Com novas soluções tecnológicas, São Martinho prevê economia na colheita de cana
10-09-2021

Grupo implementa inovações da Hexagon e espera gastar até R$ 3 a menos por tonelada

A São Martinho está implementando soluções desenvolvidas pela divisão de agricultura da Hexagon e projeta economizar cerca de R$ 2 a R$ 3 por tonelada de cana-de-açúcar colhida no futuro — o que corresponde atualmente a R$ 72 milhões, dado o tamanho da produção da companhia sucroenergética.

Entre as novidades, a frota de caminhões do grupo passa a conta com um aplicativo de sugestão de rotas, semelhante ao serviço prestado pelo Waze em vias públicas, para otimizar a logística em quase 350 mil hectares e mais de 22 mil quilômetros de estradas na área total da empresa.

Quando um veículo se desvia da rota ou vai contra outro parâmetro estabelecido, a equipe da sala de controle das usinas, chamada de Comando de Operações Agrícolas (COA), recebe um sinal de alerta e pode contatar os operadores via rádio. O próximo passo será tornar essa comunicação possível diretamente pela tela do computador de bordo, por meio de um aplicativo que já está sendo desenvolvido pela Hexagon.

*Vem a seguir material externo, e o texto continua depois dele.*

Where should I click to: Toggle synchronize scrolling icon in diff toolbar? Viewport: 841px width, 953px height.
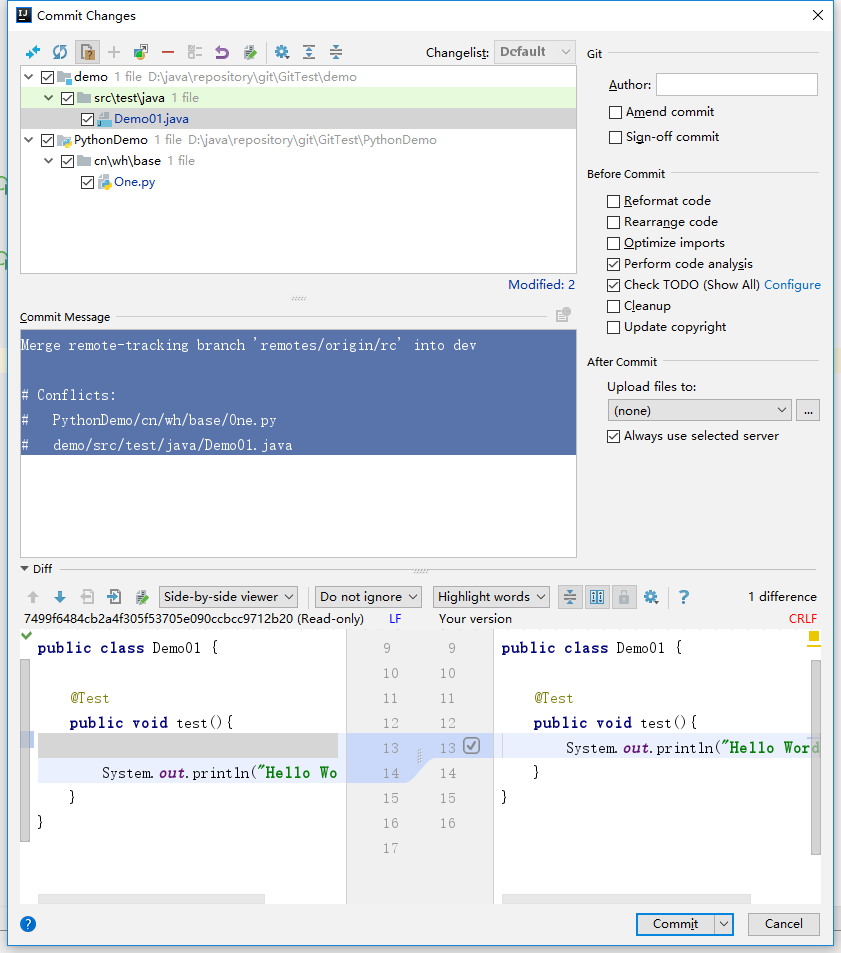point(597,597)
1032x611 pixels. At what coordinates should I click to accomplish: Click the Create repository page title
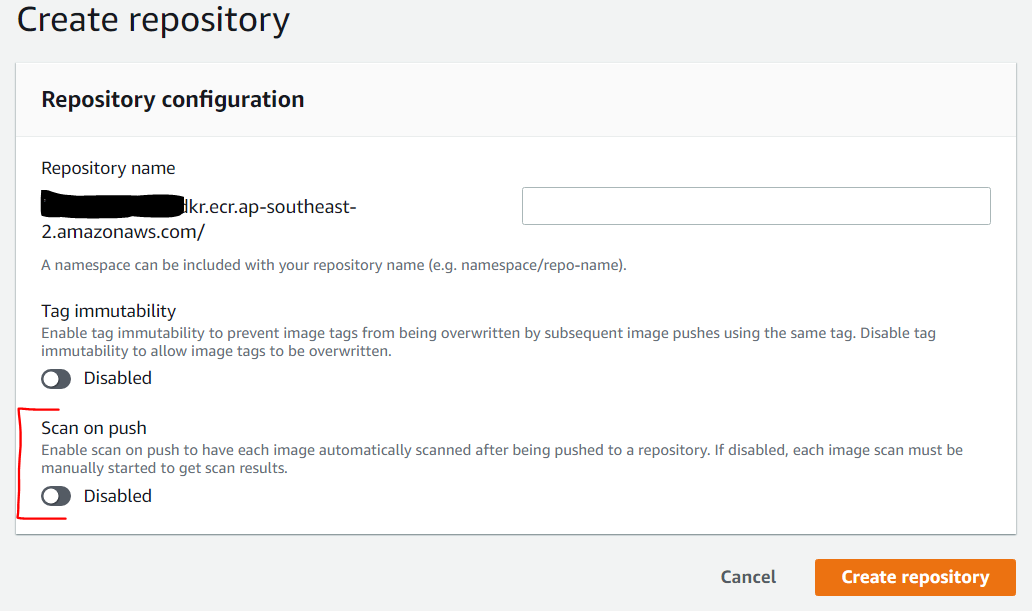point(152,20)
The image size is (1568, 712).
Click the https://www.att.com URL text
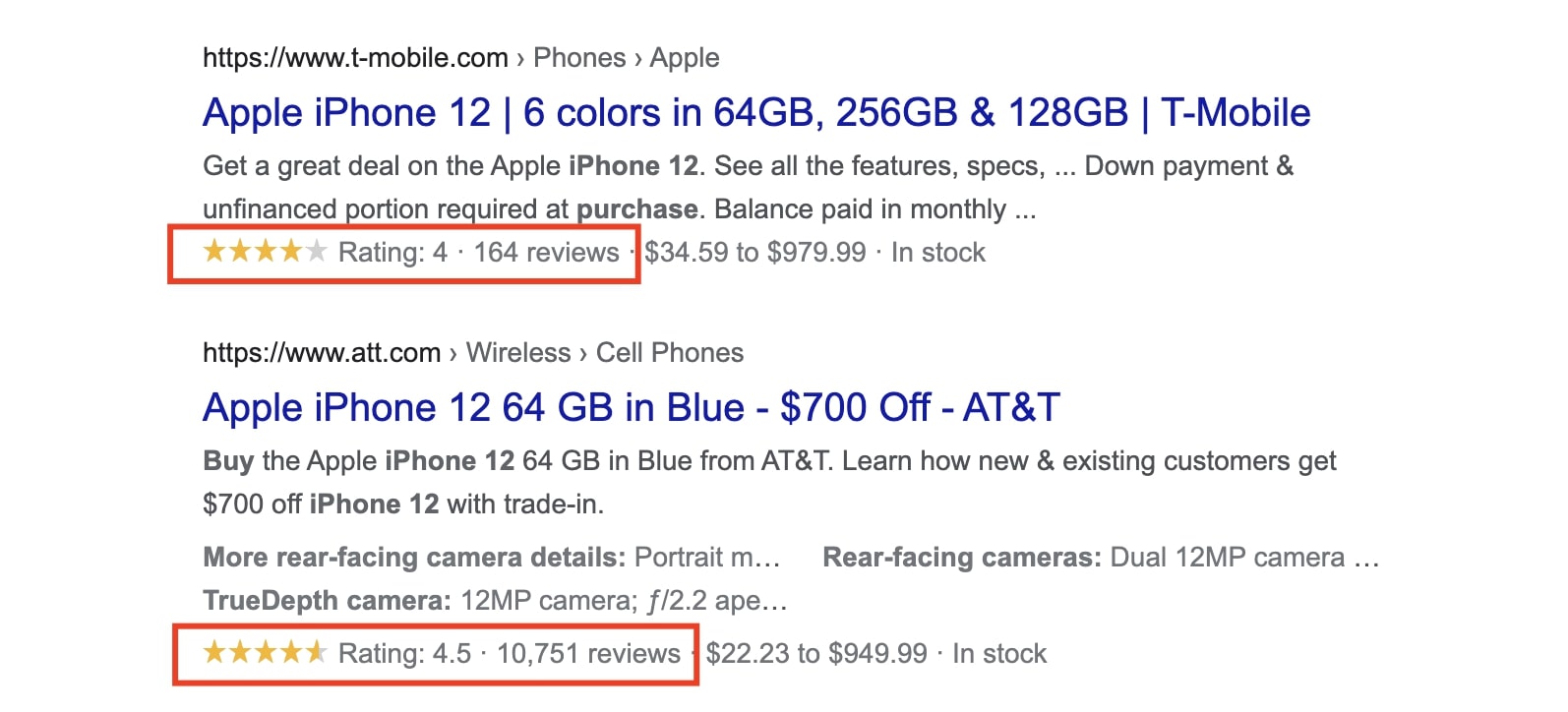click(322, 353)
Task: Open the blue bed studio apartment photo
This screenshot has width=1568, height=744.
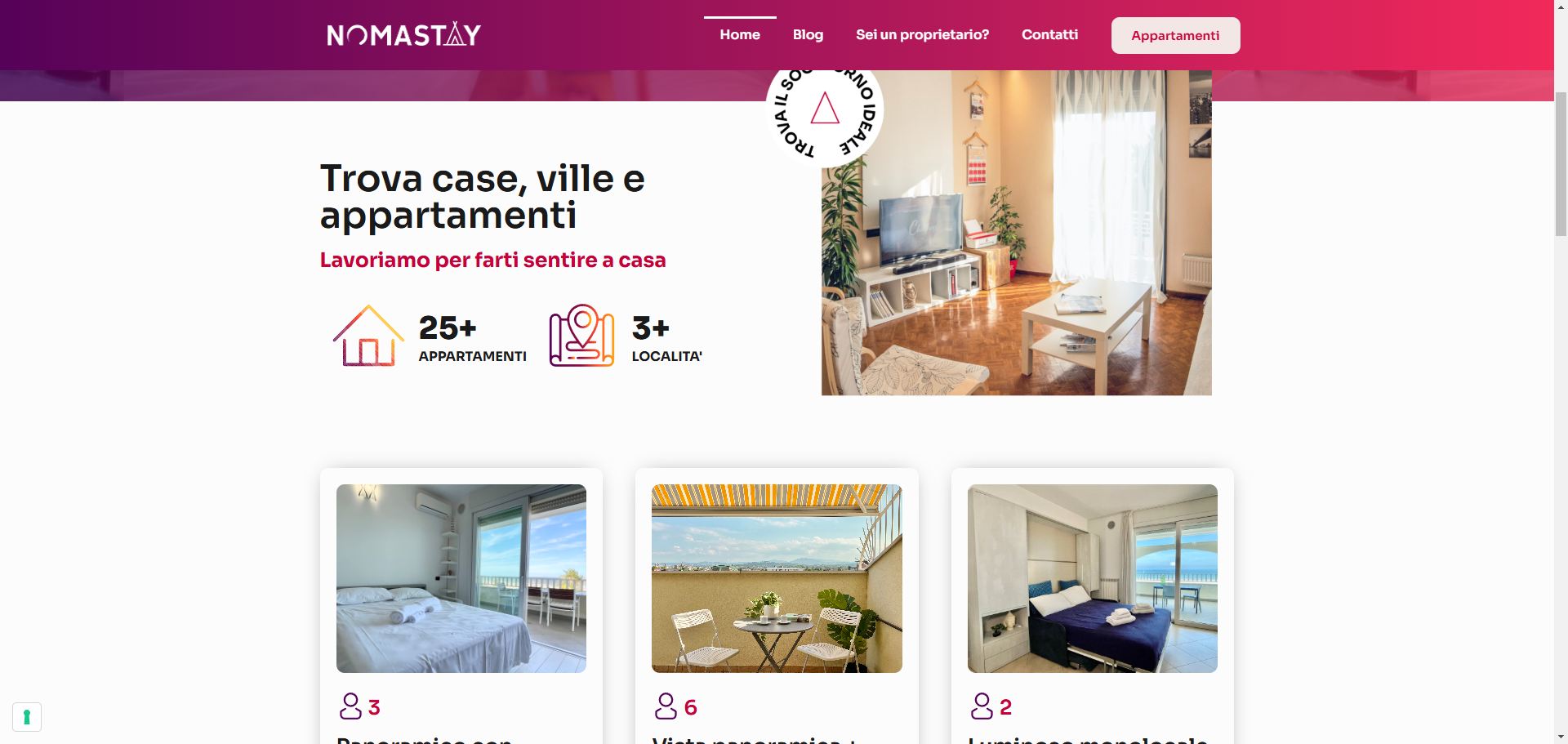Action: pos(1093,578)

O pacote tecnológico também inclui sistemas de transmissão e sensoriamento, além de softwares para planejamento, otimização e integração de dados e processos. Todos os equipamentos agrícolas da São Martinho receberam computadores de bordo da Hexagon, que captam e processam informações. Com eles, os gestores do grupo conseguem acompanhar as frotas e operações em tempo real à distância.

“O resultado é a melhoria da eficiência de uma série de operações com impactos significativos na economia de recursos, como a redução do consumo de combustível pelos nossos veículos agrícolas”, diz o gestor de Inovação da São Martinho, Walter Maccheroni. De acordo com a empresa, com as tecnologias já implementadas a economia de combustível chegou a R$ 3 milhões na safra 2019/20.

A parceria entre as empresas começou em 2018 e prevê, ainda, tecnologias para a integração de sistemas de apoio e rastreabilidade da matéria-prima.